As hipoglicemias pós-prandiais são complicações metabólicas raras, mas potencialmente graves, que ocorrem, sobretudo, após cirurgias de mal absorção. Ao contrário do dumping, que ocorre precocemente no pós-operatório e melhora com o tempo, esta entidade desenvolve-se, geralmente, meses ou anos após a cirurgia e tende a piorar. Estas hipoglicemias caraterizam-se por sintomas mais graves e ocorrem geralmente após uma refeição rica em hidratos de carbono de absorção rápida. O endocrinologista atua diretamente na validação dos critérios de diagnóstico e na orientação clínica, podendo, além de recomendações nutricionais, prescrever fármacos que ajudam no seu controlo.

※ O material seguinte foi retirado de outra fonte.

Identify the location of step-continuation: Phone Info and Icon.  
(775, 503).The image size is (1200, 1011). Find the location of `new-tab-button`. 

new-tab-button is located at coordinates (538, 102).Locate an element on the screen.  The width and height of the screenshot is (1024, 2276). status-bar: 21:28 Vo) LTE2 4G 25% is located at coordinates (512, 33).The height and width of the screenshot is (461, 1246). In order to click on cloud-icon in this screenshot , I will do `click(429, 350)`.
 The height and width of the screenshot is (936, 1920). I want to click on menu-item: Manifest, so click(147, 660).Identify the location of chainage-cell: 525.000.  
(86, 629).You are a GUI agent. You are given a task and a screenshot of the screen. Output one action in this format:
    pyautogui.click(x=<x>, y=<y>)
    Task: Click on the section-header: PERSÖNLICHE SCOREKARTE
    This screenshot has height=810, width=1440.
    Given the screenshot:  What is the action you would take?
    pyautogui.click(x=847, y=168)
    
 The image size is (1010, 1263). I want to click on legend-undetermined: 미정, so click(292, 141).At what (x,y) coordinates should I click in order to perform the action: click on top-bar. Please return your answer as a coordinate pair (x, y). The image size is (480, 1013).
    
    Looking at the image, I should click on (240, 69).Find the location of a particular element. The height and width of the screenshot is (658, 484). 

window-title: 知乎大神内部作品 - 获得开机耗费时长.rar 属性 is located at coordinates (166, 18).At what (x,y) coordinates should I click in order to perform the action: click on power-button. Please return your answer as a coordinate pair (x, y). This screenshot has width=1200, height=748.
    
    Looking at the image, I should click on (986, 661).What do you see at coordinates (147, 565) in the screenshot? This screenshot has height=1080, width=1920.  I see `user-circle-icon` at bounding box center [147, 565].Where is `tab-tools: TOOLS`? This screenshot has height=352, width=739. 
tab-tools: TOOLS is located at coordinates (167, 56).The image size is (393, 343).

Embora a cirurgia bariátrica seja um tratamento bastante eficaz e duradouro, com perdas ponderais máximas geralmente entre os 18 e 24 meses pós-operatórios, não há milagres nem soluções fáceis para este problema médico crónico. Alguns doentes não atingem a perda de peso desejada e uma percentagem considerável apresenta reganho ponderal a médio e longo prazo. Estes resultados são mais frequentes em caso de incumprimento dos cuidados alimentares e de exercício físico e de abandono do seguimento multidisciplinar. Para além dos efeitos de restrição ou mal absorção, a cirurgia bariátrica altera várias hormonas responsáveis pela saciedade, apetite e metabolismo. Mesmo mantendo as avaliações regulares e as recomendações da equipa multidisciplinar, o reganho de peso pode ocorrer como consequência da adaptação do organismo às alterações provocadas pela cirurgia. Se o reganho for significativo, pode haver recidiva das comorbilidades associadas à obesidade. O endocrinologista é primordial no diagnóstico dessas condições, no ajuste da terapêutica, na avaliação da adesão e reforço ou intensificação das medidas de estilo de vida. Quando necessário, pode prescrever fármacos aprovados para o tratamento da obesidade, como terapêutica adjuvante no reganho ponderal pós-cirúrgico.
Conclusão
A presença de um endocrinologista na equipa multidisciplinar é indispensável, não só para ajudar a identificar ou excluir patologias que interferem na indicação e riscos da cirurgia bariátrica, mas também para orientar o diagnóstico e tratamento de várias condições clínicas que podem interferir nos resultados a curto, médio e longo prazo. O sucesso da cirurgia bariátrica depende tanto da dedicação e experiência da equipa como da pessoa com obesidade, centro de todo o processo. A equipa aconselha, incentiva, apoia e é um agente facilitador de bons resultados, mas a adesão do doente é fundamental durante todas as fases.